Pour l'Etat, il y a eu un écart important entre les prévisions
faites et les réalisations. Il n'est pas à porter à notre
passif, dans la mesure où l'écart entre ce que nous avions
prévu, une fourchette comprise entre 3,5 et 3,7 % du PIB, comme
mesure des besoins de financement des administrations publiques au sens de la
comptabilité nationale, nous sommes arrivés à 3 %.
Cet écart s'explique presque exclusivement par une conjoncture plus
favorable que celle prévue par l'INSEE, avec l'effet sur les recettes
correspondantes, et il a tenu aux mesures correctrices prises par le
gouvernement à la suite de notre rapport, se traduisant par un
supplément de recettes non négligeable.
En tenant compte de ces deux éléments, notre prévision
était à peu près correcte. Sachant qu'un dixième de
point de PIB représentait 8 milliards de francs, se tromper d'une telle
somme quand les masses mesurées sont de l'ordre de
4 000 milliards de francs, ce n'est tout de même pas si mal, et
c'est un ordre de précision raisonnable.
Je crois que la philosophie que M. NASSE et moi-même avons tirée
de cette mission est qu'il n'y avait volonté ni de dissimuler ni de
tromper, mais des instruments traditionnels très insuffisants,
très lents, pour avoir une vue vraiment satisfaisante de
l'évolution des finances publiques.
J'ajoute, et ce sera mon mot de conclusion, qu'il en est des finances publiques
comme des finances des entreprises. En dedans d'une certaine limite, on peut
faire du résultat, sinon ce que l'on veut, du moins ce que l'on souhaite.
Si vous prenez l'exemple d'entreprises privées, au changement de
président, le compte se dégrade en l'espace d'une nuit de
manière à faire apparaître que le successeur prend une
succession lourde, et qu'il lui appartient de redresser la situation. C'est
arrivé à M. Tchuruk chez Alcatel, à M. Fox quand
il a pris la succession de M. Calvet.
Concernant l'Etat, c'est identique. Même en respectant strictement les
règles de la comptabilité publique, il est possible de faire
varier les soldes dans des proportions pas tout à fait
négligeables, et permettant dans les nuances de gris d'avoir celle
à la mode lorsque l'on présente les comptes de l'Etat.
M. le Président
.- Merci, Monsieur le Président.
M. Philippe NASSE
.- Un seul mot parce que le Président
Bonnet a très bien résumé l'opération. Je confirme
tout à fait son propos. J'ai gardé le souvenir d'une
opération difficile, non pas en raison de la mauvaise volonté des
services, qui ont collaboré très sincèrement à
notre mission, mais du fait de la réelle très mauvaise
qualité et de l'information disponible.

Objectif a
Recopiez fidèlement le passage de l'extrait qui commence aux mots « Pour l'Etat, il » et s'arrête après les mots « recettes non négligeable. ».
L'extrait et les enregistrements constituent deux ensembles distincts, sans lien l'un avec l'autre.

Données de travail

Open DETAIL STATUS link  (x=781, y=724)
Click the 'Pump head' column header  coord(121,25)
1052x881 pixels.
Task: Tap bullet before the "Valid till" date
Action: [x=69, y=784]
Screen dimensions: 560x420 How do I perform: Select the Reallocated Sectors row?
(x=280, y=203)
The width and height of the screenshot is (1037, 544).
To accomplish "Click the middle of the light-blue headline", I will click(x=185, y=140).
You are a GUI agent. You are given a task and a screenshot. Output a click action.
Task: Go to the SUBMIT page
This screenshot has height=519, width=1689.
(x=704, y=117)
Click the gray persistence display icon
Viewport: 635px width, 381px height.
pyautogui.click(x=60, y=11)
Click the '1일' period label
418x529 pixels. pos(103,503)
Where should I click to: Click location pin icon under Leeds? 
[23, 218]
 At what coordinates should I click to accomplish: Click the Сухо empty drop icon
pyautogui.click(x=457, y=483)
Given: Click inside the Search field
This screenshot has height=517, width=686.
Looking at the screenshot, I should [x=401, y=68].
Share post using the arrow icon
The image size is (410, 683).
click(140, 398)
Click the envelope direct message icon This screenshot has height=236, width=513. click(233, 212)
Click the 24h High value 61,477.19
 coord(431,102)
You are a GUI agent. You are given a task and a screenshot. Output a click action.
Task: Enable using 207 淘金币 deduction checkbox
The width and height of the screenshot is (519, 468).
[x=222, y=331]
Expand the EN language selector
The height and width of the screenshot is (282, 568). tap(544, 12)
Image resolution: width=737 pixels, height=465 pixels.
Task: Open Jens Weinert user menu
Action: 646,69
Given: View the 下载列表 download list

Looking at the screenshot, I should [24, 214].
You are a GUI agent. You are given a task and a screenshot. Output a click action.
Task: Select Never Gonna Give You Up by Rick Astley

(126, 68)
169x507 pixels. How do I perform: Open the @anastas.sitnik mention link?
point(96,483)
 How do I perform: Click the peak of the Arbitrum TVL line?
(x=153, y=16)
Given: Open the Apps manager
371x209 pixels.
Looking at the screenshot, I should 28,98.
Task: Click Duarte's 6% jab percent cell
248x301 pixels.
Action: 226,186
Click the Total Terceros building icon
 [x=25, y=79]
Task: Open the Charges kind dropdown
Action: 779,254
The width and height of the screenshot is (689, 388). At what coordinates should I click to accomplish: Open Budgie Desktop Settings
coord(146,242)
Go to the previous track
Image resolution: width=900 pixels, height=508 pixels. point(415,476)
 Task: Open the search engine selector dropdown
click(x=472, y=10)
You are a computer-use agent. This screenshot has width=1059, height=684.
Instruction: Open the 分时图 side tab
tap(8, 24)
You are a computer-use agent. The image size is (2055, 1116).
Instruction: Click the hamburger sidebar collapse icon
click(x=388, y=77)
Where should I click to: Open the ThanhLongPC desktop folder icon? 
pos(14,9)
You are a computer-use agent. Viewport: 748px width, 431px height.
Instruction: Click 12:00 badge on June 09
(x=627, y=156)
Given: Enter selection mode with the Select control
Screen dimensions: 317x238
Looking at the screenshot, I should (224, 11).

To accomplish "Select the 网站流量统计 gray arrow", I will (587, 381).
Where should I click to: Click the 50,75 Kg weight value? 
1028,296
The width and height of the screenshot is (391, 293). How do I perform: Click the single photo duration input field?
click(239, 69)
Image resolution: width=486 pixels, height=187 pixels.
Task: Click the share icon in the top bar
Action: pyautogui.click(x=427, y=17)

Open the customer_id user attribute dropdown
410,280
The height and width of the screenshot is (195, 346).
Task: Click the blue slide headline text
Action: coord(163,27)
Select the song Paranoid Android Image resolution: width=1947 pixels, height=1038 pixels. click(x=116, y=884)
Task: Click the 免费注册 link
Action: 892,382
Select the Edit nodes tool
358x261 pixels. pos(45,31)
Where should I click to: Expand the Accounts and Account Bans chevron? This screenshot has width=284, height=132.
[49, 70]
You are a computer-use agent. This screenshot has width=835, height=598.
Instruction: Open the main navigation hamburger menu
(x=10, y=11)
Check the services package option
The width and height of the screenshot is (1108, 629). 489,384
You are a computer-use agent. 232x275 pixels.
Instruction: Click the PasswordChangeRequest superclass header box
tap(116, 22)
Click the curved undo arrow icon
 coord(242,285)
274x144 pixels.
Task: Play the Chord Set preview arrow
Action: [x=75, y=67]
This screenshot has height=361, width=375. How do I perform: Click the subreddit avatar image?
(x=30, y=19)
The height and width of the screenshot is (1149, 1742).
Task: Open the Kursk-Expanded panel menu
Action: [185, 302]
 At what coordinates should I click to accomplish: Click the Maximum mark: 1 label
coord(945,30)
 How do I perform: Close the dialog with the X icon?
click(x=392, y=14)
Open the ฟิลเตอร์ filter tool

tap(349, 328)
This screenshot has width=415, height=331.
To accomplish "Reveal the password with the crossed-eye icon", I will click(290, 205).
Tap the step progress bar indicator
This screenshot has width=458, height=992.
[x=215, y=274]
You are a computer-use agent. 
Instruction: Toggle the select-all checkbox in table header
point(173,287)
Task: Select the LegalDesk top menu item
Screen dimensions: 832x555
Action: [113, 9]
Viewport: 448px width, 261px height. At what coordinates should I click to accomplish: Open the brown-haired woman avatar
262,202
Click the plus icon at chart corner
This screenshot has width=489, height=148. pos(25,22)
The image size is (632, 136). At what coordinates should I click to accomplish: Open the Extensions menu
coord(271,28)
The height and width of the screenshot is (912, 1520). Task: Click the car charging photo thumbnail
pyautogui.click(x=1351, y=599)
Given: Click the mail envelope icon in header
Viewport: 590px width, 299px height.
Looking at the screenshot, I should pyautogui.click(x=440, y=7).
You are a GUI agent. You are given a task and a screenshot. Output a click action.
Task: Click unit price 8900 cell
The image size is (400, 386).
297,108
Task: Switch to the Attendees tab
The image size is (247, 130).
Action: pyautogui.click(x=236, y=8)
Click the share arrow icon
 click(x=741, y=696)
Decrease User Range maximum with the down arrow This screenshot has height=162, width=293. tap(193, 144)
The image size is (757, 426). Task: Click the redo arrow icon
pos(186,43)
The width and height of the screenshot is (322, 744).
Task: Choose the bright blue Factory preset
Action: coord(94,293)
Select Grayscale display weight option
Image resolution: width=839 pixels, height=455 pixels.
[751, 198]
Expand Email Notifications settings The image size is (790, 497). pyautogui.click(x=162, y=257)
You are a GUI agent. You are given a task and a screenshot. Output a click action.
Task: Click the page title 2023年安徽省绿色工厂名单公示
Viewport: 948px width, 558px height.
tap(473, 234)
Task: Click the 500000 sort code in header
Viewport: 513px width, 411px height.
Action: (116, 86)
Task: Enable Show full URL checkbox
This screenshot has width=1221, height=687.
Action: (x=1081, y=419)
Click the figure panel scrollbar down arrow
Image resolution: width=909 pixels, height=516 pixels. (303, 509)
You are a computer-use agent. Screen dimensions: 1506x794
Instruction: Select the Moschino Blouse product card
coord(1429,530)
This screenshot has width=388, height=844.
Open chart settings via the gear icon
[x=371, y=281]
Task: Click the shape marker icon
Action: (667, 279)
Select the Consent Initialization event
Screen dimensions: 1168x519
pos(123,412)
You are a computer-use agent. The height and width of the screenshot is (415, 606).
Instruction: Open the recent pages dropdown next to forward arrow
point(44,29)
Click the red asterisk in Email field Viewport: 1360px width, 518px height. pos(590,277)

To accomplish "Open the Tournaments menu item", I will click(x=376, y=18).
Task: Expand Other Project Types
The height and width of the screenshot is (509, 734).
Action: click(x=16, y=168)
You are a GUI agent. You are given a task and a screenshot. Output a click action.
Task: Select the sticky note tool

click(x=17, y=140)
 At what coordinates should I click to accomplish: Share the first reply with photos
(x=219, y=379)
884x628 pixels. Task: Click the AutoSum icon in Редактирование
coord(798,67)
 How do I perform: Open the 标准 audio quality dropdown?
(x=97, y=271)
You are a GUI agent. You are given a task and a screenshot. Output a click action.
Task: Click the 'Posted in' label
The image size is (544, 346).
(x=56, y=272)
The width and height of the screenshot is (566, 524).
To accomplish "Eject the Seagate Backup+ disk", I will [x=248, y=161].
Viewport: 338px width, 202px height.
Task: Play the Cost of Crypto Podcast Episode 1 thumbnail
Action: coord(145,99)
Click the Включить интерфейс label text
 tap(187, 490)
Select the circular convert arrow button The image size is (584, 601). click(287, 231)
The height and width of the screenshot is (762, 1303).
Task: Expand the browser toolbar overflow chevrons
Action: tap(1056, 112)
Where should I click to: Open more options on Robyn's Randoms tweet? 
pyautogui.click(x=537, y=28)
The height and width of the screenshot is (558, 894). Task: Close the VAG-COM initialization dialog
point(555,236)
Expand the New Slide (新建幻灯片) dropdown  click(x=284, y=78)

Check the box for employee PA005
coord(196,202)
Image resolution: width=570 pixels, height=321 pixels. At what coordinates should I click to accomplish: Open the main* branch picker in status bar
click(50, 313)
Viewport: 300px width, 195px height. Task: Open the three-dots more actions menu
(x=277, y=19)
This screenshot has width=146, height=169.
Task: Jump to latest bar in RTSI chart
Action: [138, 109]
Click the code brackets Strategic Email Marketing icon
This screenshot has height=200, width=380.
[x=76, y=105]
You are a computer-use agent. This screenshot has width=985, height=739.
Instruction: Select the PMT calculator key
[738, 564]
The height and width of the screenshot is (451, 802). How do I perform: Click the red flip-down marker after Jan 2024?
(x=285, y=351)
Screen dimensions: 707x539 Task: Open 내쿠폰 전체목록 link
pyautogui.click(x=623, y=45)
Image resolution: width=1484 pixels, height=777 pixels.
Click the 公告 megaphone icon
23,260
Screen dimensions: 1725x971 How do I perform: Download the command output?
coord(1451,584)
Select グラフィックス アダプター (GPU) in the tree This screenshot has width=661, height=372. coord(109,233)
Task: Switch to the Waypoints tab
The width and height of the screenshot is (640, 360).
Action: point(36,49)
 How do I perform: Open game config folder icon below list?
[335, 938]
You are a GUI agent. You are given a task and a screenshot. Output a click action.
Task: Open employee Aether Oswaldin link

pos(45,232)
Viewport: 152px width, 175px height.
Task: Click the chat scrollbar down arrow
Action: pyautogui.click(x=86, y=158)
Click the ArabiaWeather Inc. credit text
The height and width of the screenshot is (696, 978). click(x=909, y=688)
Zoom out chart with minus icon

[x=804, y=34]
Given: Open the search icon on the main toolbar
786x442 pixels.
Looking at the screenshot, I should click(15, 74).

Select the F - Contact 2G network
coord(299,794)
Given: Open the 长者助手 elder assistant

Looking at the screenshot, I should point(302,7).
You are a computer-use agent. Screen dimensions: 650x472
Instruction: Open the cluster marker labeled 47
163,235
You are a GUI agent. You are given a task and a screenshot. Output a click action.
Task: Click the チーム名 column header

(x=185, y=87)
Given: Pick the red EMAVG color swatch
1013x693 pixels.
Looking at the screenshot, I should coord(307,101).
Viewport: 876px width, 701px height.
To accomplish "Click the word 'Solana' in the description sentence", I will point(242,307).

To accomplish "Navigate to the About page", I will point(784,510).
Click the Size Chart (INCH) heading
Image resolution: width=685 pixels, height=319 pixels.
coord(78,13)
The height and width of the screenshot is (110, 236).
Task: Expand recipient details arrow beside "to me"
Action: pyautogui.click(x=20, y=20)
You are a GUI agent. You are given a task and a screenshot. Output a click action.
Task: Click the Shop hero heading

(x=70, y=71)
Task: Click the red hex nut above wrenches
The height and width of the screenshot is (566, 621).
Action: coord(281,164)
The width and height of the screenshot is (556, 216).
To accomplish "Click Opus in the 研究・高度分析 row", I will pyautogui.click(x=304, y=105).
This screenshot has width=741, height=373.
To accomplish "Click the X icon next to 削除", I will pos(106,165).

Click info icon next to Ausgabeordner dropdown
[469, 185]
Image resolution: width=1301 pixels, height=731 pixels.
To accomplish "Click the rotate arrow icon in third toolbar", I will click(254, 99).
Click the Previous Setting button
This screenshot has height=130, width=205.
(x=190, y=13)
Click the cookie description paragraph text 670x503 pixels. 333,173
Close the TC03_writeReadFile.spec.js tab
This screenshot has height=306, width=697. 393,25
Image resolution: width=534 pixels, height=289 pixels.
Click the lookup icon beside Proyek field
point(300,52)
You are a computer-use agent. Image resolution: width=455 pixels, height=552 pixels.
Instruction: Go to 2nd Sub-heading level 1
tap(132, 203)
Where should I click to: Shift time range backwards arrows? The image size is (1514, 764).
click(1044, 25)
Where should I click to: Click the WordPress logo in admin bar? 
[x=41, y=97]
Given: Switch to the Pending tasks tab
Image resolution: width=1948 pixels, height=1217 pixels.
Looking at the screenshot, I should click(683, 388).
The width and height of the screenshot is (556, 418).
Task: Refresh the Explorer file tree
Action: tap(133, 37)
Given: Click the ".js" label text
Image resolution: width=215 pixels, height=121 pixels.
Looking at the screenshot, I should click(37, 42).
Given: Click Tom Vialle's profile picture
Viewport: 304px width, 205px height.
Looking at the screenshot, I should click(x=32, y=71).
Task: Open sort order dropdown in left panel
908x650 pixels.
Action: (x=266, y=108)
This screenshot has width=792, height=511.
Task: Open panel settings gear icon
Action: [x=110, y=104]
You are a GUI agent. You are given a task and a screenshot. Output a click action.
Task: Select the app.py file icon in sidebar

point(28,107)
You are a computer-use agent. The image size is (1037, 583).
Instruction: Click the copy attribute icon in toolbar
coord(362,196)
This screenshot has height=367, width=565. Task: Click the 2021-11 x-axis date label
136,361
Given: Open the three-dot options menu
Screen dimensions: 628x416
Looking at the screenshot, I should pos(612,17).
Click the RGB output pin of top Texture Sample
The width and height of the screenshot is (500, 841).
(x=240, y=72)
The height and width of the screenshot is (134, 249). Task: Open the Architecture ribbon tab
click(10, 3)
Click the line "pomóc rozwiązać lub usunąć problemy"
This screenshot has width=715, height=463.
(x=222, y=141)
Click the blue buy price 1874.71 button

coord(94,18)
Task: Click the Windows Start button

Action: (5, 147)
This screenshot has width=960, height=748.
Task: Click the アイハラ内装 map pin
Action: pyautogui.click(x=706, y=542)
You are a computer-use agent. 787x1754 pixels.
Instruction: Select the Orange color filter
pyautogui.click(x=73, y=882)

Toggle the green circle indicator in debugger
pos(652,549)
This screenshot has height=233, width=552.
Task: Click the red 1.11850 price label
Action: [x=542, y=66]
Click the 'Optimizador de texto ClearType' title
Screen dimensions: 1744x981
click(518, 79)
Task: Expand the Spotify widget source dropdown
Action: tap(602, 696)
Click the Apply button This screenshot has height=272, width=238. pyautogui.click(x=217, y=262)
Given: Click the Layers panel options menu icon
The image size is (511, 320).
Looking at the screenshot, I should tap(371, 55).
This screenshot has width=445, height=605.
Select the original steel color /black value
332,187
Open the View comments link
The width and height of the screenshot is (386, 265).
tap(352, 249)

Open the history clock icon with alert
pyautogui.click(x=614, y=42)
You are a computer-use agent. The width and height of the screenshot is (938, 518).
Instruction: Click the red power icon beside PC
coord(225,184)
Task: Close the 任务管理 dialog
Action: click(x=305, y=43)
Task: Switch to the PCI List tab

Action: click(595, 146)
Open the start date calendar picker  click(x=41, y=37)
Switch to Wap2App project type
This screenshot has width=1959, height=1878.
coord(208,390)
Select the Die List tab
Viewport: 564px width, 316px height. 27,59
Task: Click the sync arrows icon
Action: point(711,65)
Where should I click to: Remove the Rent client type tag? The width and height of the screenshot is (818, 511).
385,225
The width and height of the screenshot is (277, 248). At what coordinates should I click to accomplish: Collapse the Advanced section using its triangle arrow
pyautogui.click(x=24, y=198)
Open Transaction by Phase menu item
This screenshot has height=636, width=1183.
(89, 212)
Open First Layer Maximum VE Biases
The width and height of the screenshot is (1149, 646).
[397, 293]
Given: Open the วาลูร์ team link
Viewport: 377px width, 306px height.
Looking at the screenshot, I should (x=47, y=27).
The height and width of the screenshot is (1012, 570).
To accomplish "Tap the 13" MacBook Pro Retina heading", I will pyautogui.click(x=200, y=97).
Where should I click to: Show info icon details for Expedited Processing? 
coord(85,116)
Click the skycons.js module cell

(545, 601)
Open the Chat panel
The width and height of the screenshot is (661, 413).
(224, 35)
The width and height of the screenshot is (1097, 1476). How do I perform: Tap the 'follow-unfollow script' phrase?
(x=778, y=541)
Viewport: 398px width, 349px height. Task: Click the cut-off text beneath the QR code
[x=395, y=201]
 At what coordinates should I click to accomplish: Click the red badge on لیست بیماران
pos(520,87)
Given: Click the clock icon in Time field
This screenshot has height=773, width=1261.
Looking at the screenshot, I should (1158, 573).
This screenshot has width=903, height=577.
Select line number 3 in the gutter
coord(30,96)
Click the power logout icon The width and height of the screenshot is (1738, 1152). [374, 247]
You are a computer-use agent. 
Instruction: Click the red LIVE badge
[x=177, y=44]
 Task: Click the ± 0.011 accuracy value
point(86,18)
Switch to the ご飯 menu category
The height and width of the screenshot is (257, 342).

Objectif b
Reproduisez à l'identique, et uniquement, les lignes des enregistrements allant de celle qui contient « Given: View the 下载列表 download list » jusqu'à celle qui contient « (x=153, y=16) », ces deux lignes comprises.

Réponse définitive a
Pour l'Etat, il y a eu un écart important entre les prévisions
faites et les réalisations. Il n'est pas à porter à notre
passif, dans la mesure où l'écart entre ce que nous avions
prévu, une fourchette comprise entre 3,5 et 3,7 % du PIB, comme
mesure des besoins de financement des administrations publiques au sens de la
comptabilité nationale, nous sommes arrivés à 3 %.
Cet écart s'explique presque exclusivement par une conjoncture plus
favorable que celle prévue par l'INSEE, avec l'effet sur les recettes
correspondantes, et il a tenu aux mesures correctrices prises par le
gouvernement à la suite de notre rapport, se traduisant par un
supplément de recettes non négligeable.

Réponse définitive b
Given: View the 下载列表 download list

Looking at the screenshot, I should [24, 214].
You are a GUI agent. You are given a task and a screenshot. Output a click action.
Task: Select Never Gonna Give You Up by Rick Astley

(126, 68)
169x507 pixels. How do I perform: Open the @anastas.sitnik mention link?
point(96,483)
 How do I perform: Click the peak of the Arbitrum TVL line?
(x=153, y=16)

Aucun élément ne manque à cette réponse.